§ **EXERCISE**:
Starting at the line that contains "Open thumbnail minted by laps-explorer.eth", write out every line through the end of the records exactly as it stands, and leave out all pictures.

Saved entries
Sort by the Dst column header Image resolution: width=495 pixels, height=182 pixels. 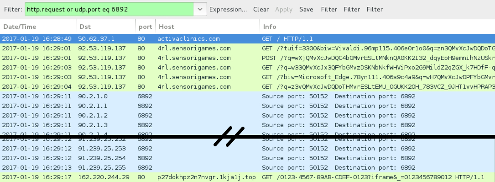(x=106, y=27)
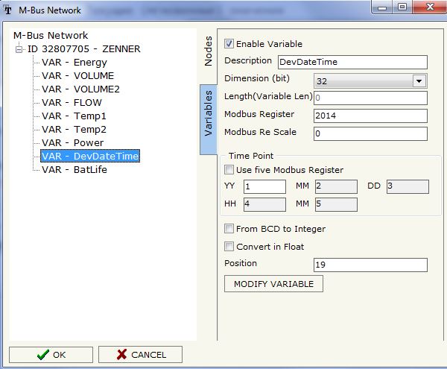Screen dimensions: 447x369
Task: Select VAR - Temp1 variable node
Action: pyautogui.click(x=74, y=116)
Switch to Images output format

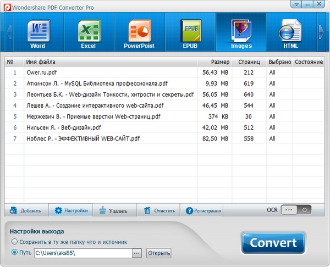[241, 32]
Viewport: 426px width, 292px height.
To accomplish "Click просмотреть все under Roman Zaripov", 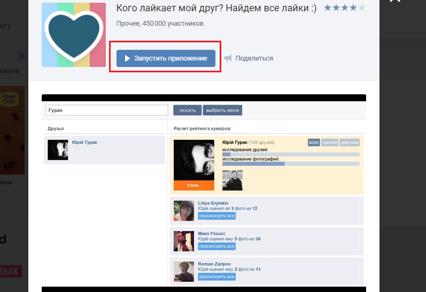I will [216, 277].
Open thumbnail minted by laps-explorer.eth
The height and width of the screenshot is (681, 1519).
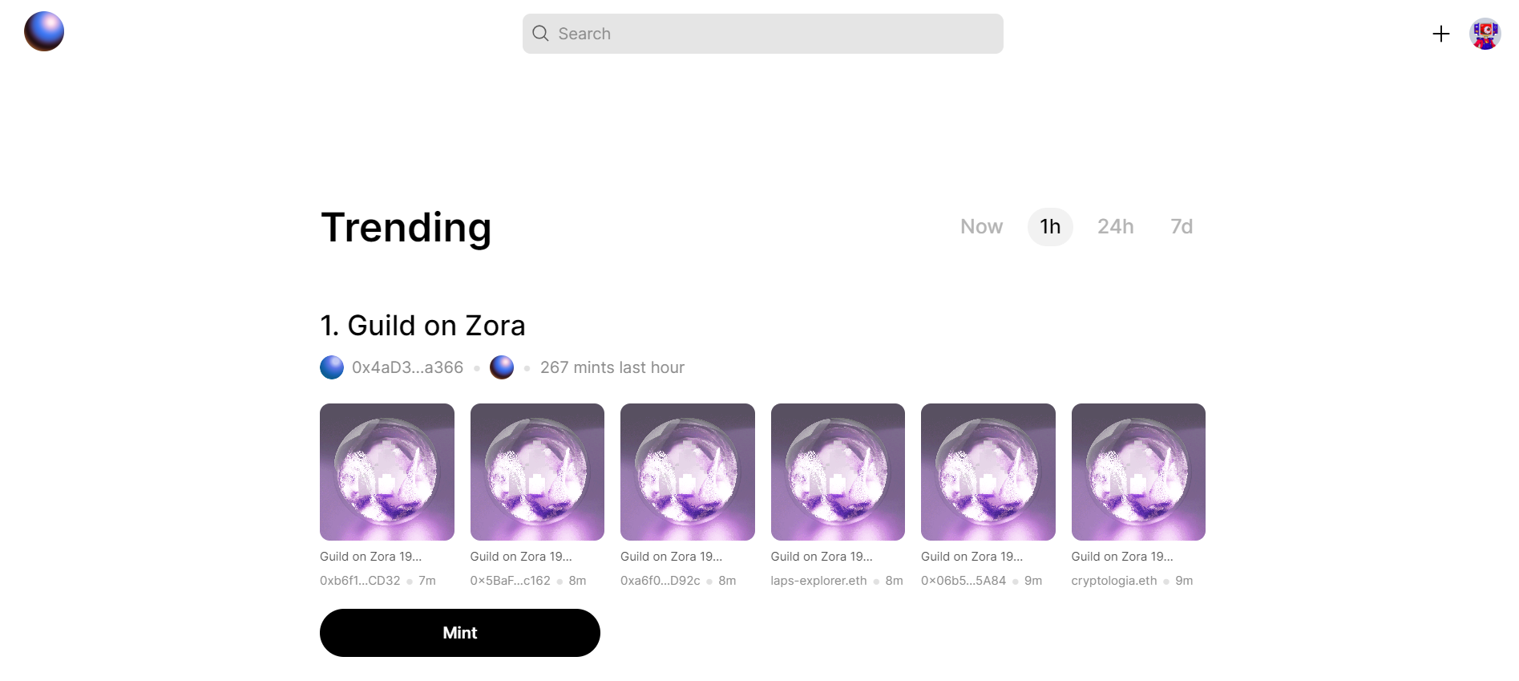[x=838, y=472]
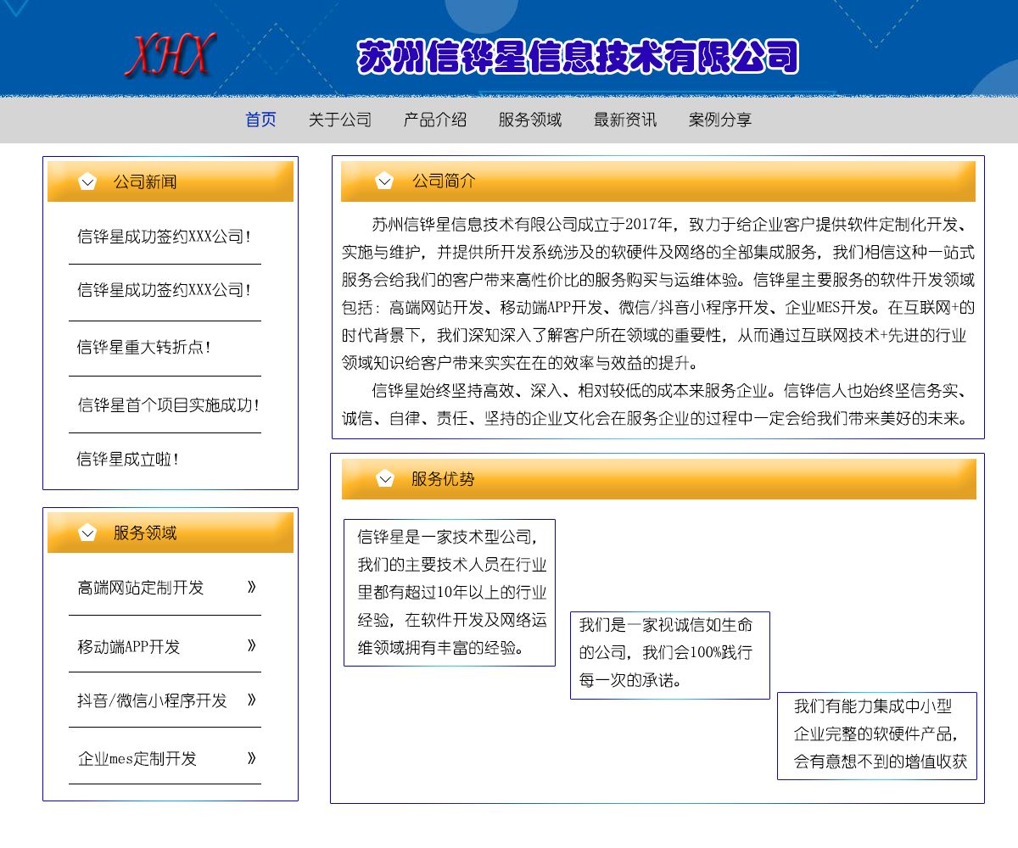Click the arrow next to 企业mes定制开发
The width and height of the screenshot is (1018, 848).
[x=251, y=757]
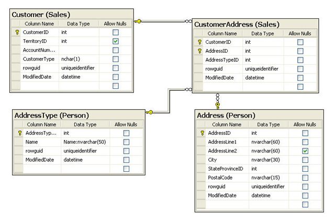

§ **REPLY**:
Open thumbnail minted by laps-explorer.eth
The height and width of the screenshot is (681, 1519).
[x=838, y=472]
Click the arrow next to 企业mes定制开发
The width and height of the screenshot is (1018, 848).
[x=251, y=757]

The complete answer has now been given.